Malah, bisa jadi itu pilihan yang lebih bagus apabila perusahaan kecil itu mampu membuat kita merasa nyaman dan termotivasi mengeluarkan kemampuan terbaik.
Daripada bertahan di perusahaan besar yang bergaji lebih dari cukup, tetapi batin tersiksa karena tidak mendapatkan kepercayaan untuk berkembang. Bahkan, keberadaan kita seolah dianggap tidak ada.
Kiranya situasi seperti itu yang mendasari keputusan James Rodriguez untuk pergi dari Real Madrid ke 'klub kecil' di Inggris, Everton.
Bagi banyak orang, keputusan itu dianggap penurunan karier. Real Madrid tidak bisa disejajarkan dengan Everton. Bila Real Madrid adalah istana, maka Everton tidak lebih sebuah rumah mungil.
Bagi banyak pesepak bola, Real Madrid adalah representasi pengakuan tertinggi karier bola seorang pemain.

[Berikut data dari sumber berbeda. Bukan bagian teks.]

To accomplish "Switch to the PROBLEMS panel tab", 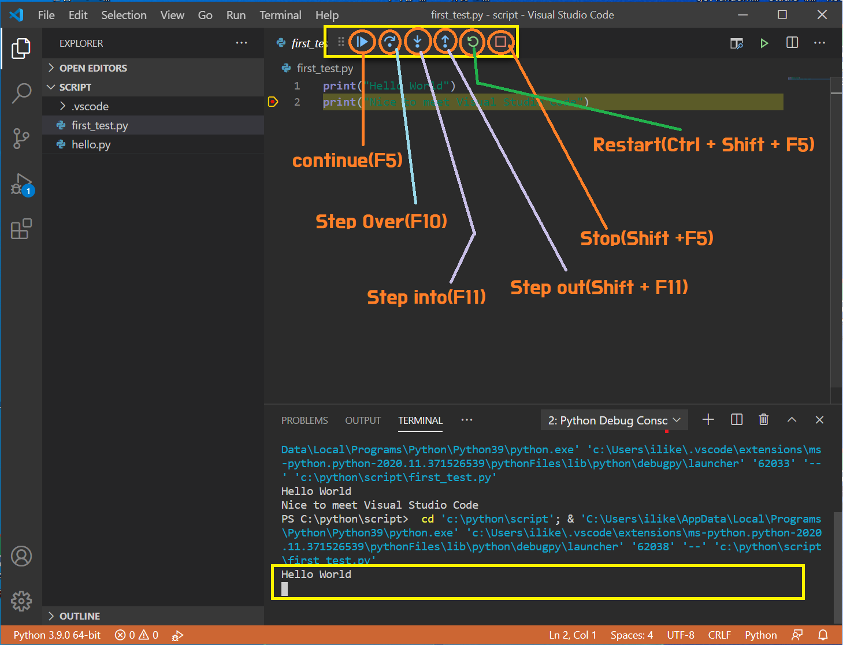I will pyautogui.click(x=304, y=420).
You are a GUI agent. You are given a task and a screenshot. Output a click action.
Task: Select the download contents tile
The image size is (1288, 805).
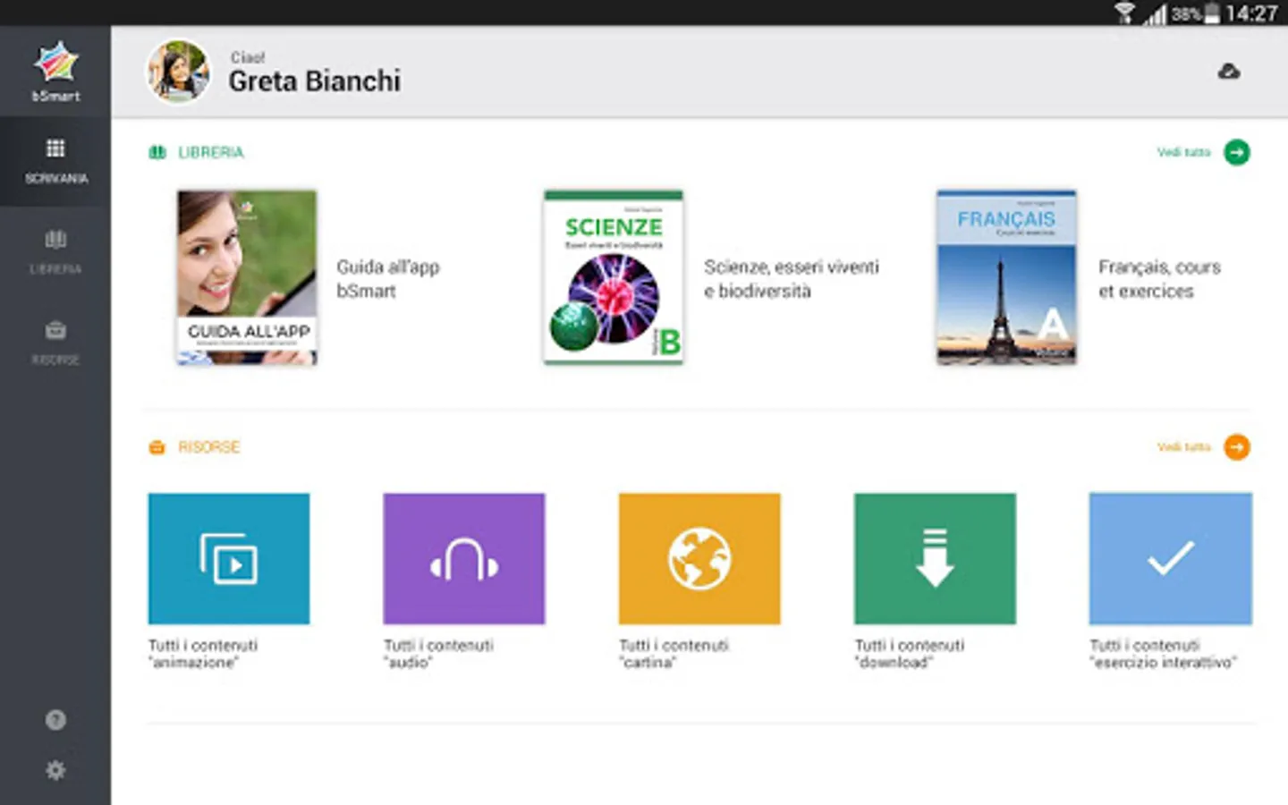(935, 559)
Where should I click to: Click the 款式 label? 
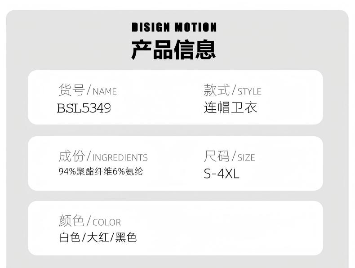pyautogui.click(x=217, y=90)
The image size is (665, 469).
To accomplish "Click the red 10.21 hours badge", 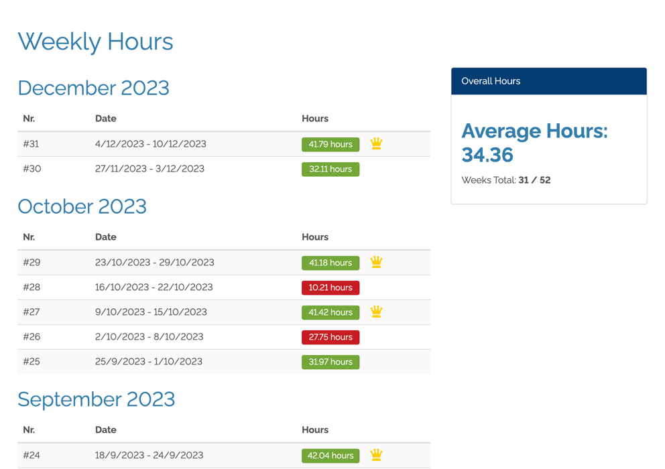I will (x=330, y=287).
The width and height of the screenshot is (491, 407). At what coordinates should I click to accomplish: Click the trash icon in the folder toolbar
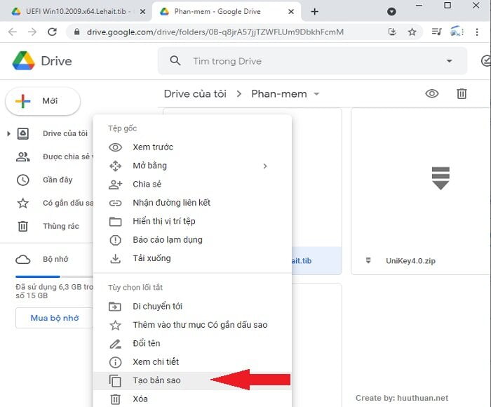[x=462, y=93]
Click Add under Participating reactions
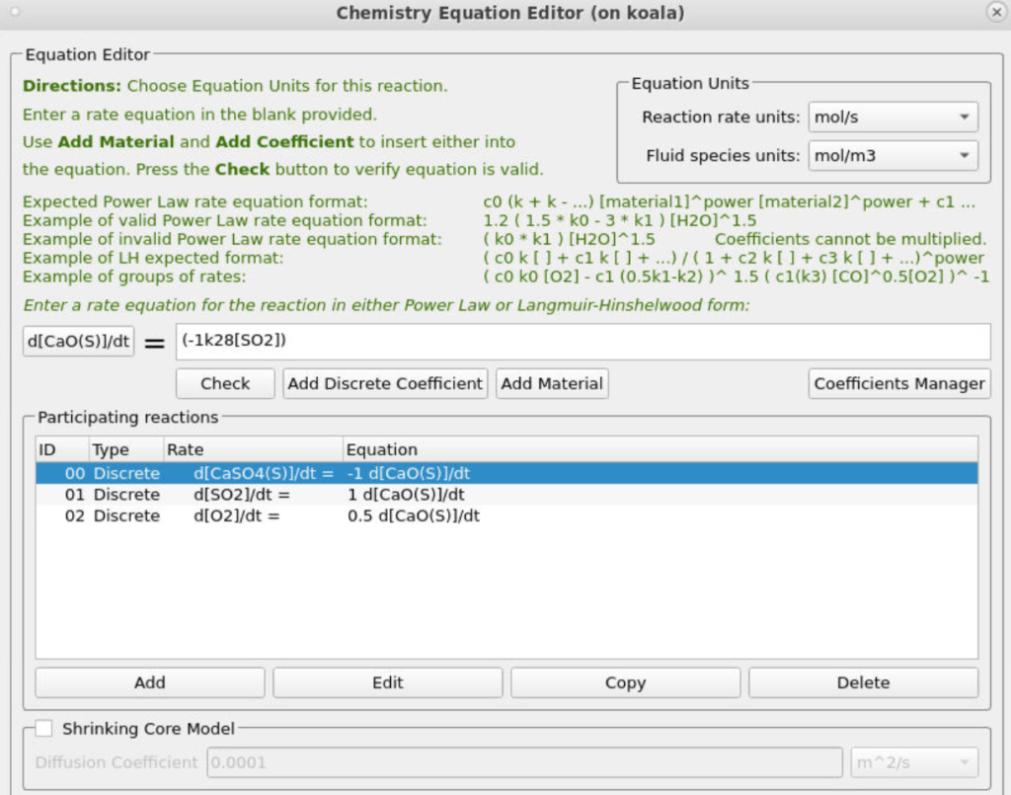Screen dimensions: 1011x795 [150, 682]
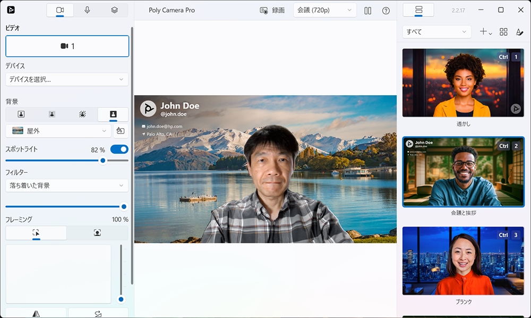Click the スポットライト intensity slider handle
This screenshot has width=531, height=318.
click(103, 160)
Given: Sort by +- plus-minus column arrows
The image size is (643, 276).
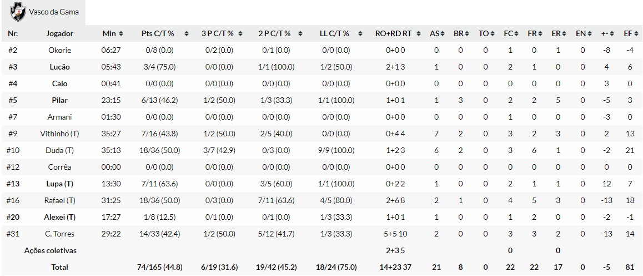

James pun dulunya berpikir begitu. Sebagai pemain Amerika Latin yang sejak kecil tumbuh dengan 'dongeng' tentang kebesaran Real Madrid, dia berharap bisa bermain di klub ibukota Spanyol itu.
Mimpi itu terwujud pada enam tahun silam. Dia mendapatkan pengakuan dari banyak orang tentang statusnya sebagai pesepakbola. Main di klub hebat, bergaji besar, dan tenar.
Sampai, dia sadar bahwa pengakuan paling penting bagi pemain, sejatinya adalah ketika dirinya dianggap ada. Dianggap penting bagi klub sehingga dipercaya bermain.
Itu sesuatu yang tidak lagi dia rasakan di Madrid pada musim lalu. Ia ada tapi dianggap tidak ada.
Dia bukan pemain 'seleranya' pelatih Real, Zinedine Zidane. Di musim kompetisi 2019/20 lalu, pemain terbaik Kolombia ini hanya bermain 8 kali dalam satu kompetisi.